TASK PROMPT >> Scan the entries line by line and return those with "button".

SOURCE MATERIAL >>

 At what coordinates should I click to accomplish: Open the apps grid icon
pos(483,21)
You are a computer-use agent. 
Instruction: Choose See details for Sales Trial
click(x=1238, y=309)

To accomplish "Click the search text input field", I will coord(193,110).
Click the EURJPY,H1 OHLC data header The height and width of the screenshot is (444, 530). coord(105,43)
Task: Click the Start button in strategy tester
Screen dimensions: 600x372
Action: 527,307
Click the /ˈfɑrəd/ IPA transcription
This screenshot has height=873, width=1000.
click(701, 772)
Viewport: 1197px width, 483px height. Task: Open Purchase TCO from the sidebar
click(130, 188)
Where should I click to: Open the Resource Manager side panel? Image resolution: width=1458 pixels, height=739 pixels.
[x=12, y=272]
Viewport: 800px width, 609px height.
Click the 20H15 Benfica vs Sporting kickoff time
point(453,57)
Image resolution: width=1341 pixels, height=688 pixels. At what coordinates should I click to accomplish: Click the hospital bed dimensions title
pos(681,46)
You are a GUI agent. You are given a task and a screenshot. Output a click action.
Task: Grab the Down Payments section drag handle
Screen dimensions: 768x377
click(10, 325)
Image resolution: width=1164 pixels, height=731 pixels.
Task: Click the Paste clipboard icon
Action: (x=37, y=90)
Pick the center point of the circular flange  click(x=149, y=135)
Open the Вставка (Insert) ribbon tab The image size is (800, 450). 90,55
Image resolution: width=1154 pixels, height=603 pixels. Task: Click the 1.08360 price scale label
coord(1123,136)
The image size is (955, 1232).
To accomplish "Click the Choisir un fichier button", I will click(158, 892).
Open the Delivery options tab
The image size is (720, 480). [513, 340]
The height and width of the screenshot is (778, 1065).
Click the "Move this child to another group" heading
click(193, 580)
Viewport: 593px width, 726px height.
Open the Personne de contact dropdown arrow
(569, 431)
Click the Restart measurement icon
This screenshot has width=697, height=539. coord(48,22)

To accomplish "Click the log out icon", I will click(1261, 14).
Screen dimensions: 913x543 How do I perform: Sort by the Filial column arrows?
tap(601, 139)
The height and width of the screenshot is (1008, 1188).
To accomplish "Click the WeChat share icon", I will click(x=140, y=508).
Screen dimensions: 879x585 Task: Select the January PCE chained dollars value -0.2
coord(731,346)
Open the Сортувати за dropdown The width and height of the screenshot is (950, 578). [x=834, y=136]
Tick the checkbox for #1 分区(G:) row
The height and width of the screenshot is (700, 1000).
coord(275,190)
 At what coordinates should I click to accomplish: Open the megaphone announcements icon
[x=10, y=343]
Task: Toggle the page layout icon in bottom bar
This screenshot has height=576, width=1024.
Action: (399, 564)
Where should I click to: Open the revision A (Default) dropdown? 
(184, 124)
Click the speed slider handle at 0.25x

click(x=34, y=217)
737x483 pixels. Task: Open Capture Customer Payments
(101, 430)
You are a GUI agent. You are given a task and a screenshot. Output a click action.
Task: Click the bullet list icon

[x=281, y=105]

ANSWER SPACE >>
Task: Click the Start button in strategy tester
To accomplish "Click the Choisir un fichier button", I will click(158, 892).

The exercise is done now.